Non è un caso, e men che meno una pecca, dunque, se nel suo volume Torre non tratta del rap, del reggae o del country italiano, ma affronta esclusivamente quella scena new wave e metal (fino alle sue derive più anti-commerciali del trash, del grind e del death metal) che, attraverso gruppi come i Randagi, i Contropotere, gli Underage, gli Insofferenza, i Low Fi e i Von Masoch, componeva il panorama underground degli anni Ottanta a Napoli. Grave errore sarebbe tuttavia pensare che siamo, qui, dinanzi a un libro di storia: il territorio napoletano, tuttora teatro di aggregazioni artistiche, non di rado figlie di sentimenti di frustrazione, non ha mai smesso di far ricorso a un linguaggio musicale comune, soprattutto fra i giovani.

Dal passato remoto del vecchio centro sociale Tien a Ment, dove la connotazione politica era più marcata, al passato prossimo dello Slovenly, epico rock ‘n’ roll bar dei primi anni Duemila, i concerti rock, punk, indie, rockabilly, dark, metal non cessano comunque di proliferare e di manifestarsi. Certo, il contesto è mutato ma, oggi come allora, il carattere prevalentemente easy, viscerale, persino antiborghese delle performance artistico-musicali partenopee continua a farsi agente di quella “infezione semiotica” che Carmagnola e Ferraresi, nel loro volume sulle “merci di culto”, pongono alla base dei fenomeni cult. Fenomeni che, come delle cellule di micro-resistenza, sopravvivono all’interno dell’universo delle iper-merci contemporanee.
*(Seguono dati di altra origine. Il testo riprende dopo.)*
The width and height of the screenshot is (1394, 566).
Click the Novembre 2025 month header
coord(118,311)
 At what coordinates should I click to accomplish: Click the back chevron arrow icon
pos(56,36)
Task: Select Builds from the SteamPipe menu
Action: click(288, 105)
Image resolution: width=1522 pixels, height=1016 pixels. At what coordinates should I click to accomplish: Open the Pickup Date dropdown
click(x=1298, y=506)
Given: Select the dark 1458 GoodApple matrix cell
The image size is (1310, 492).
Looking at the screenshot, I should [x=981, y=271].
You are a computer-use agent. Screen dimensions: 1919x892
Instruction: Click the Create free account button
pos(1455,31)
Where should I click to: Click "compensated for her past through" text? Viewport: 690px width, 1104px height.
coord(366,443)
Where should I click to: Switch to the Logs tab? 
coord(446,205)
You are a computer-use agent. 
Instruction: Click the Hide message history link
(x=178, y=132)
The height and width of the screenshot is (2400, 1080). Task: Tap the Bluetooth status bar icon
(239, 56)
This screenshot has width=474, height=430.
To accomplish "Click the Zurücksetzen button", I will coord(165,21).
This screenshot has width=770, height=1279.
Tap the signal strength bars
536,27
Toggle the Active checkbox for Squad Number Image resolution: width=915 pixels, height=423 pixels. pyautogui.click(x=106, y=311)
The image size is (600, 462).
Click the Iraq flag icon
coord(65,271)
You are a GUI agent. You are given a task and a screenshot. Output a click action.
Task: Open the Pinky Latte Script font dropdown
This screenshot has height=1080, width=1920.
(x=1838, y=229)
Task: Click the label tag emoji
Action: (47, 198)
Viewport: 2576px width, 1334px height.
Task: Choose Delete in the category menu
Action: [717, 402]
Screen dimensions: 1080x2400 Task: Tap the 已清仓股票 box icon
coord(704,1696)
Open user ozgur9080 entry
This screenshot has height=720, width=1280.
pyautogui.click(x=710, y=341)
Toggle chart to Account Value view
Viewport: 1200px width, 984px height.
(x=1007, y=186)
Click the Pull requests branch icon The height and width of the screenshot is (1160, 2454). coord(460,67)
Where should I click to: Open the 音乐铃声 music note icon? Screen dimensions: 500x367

In conclusione, l’elemento che rende ai miei occhi straordinario il fenomeno del rock underground napoletano illustrato da Dario Torre consiste nella capacità dei nuovi gruppi di preservare (oltre che di perseverare) qualcosa di quell’universo da cui il presente è scaturito, in favore di una strana e ambigua energia, di un misto di piacere e malessere che lo sostiene. Un ossimoro, una voluptas dolendi, una pratica sado-masochista, un incubo soft; questo e altro calcano le scene underground a Napoli, in una giostra di suoni e colori dove il gioco è più simile al parossismo che al mero godimento.